Request
Rewrite everything from the line containing "Task: Click the compact view arrows icon" down to the line containing "Action: pyautogui.click(x=933, y=32)", both ends included. Scale each coordinate in the answers by 2.5, round to whole numbers with halves going up, leave every other number unchanged, and omit the pictures.

Material
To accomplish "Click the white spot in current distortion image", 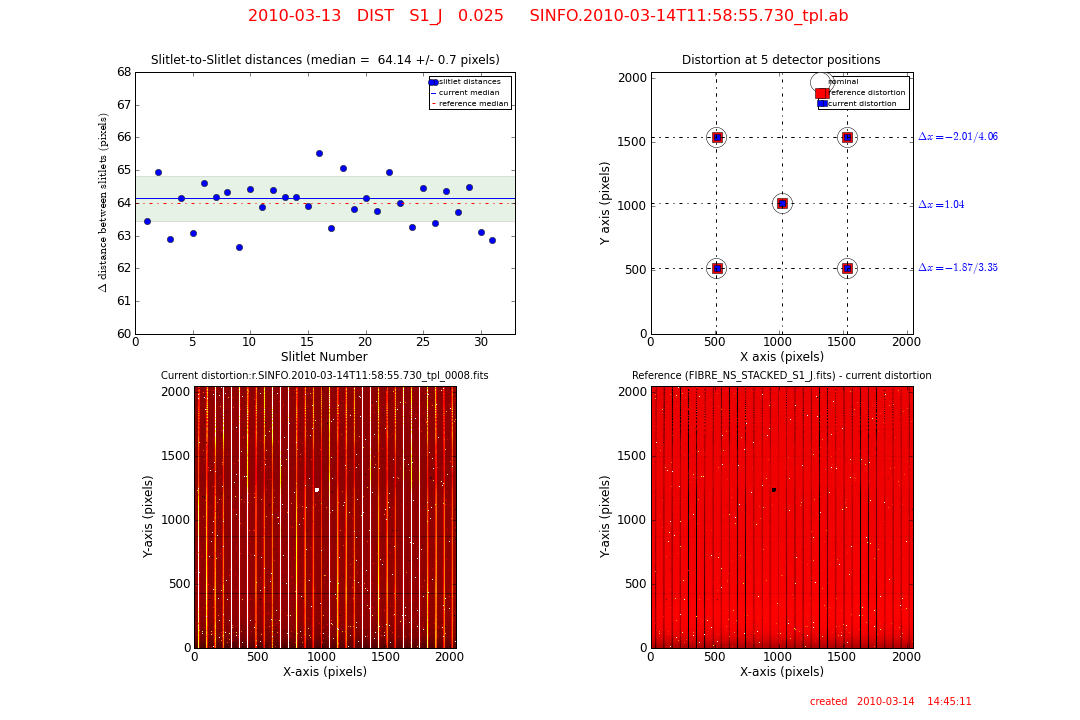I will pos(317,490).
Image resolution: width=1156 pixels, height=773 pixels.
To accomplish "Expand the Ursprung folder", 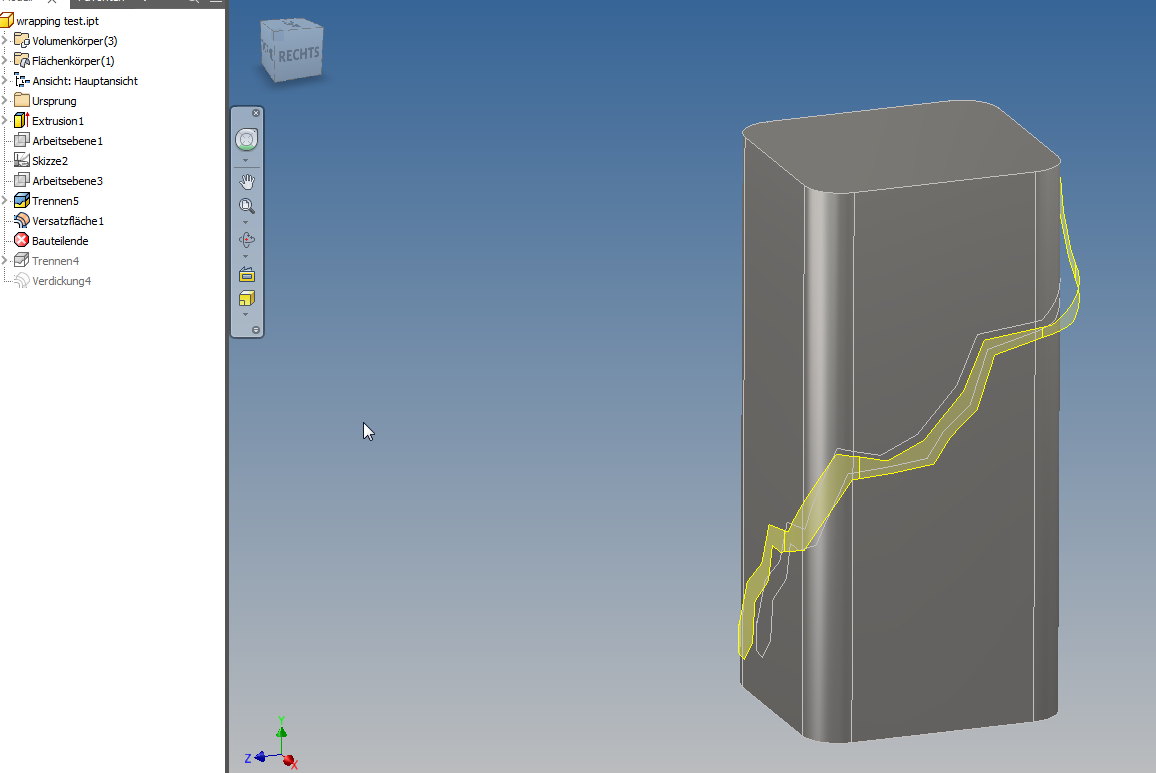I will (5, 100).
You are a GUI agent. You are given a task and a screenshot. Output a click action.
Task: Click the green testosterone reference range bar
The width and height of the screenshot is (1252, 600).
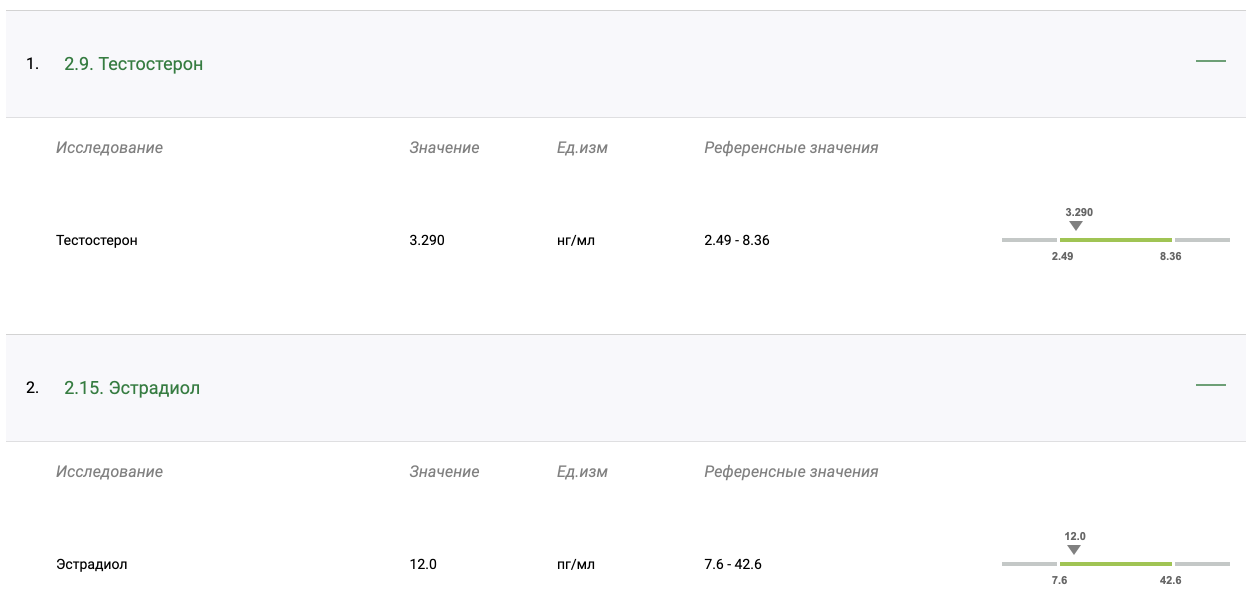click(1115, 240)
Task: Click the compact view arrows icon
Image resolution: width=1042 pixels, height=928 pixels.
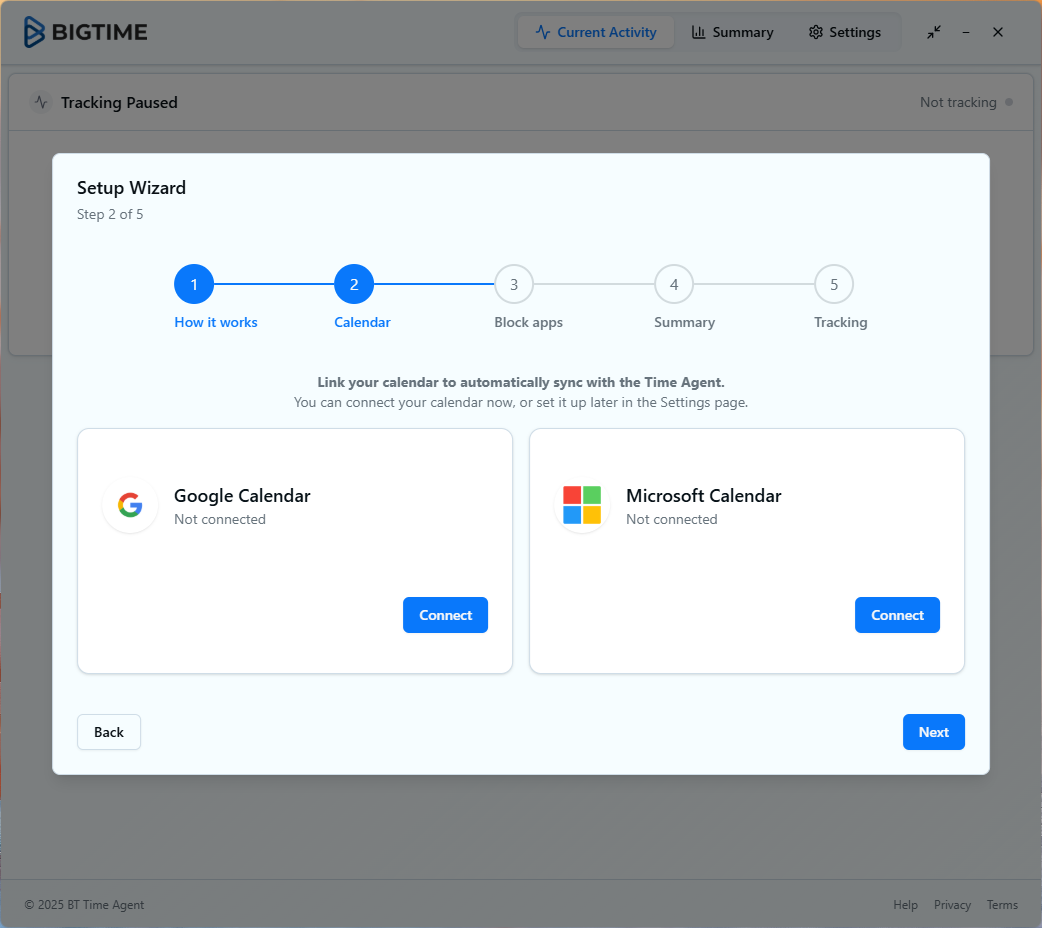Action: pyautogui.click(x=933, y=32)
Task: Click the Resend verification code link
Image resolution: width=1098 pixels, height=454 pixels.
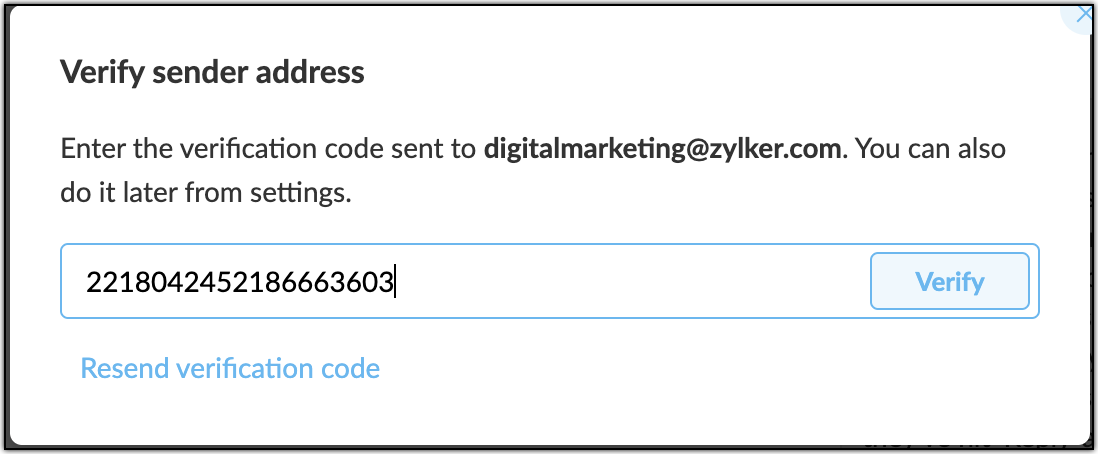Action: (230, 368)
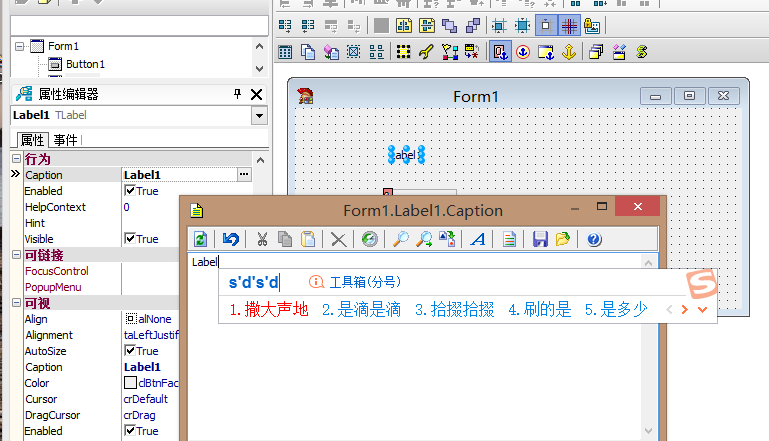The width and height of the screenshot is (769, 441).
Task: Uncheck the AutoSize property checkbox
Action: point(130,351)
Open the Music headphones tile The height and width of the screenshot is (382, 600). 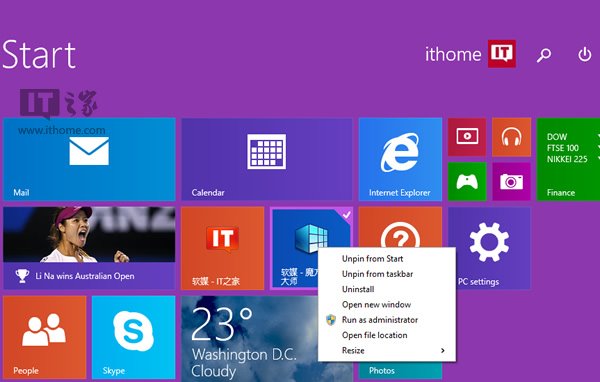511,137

Result for this task
Task: Click the compact view arrows icon
Image resolution: width=1042 pixels, height=928 pixels.
Action: pyautogui.click(x=2333, y=80)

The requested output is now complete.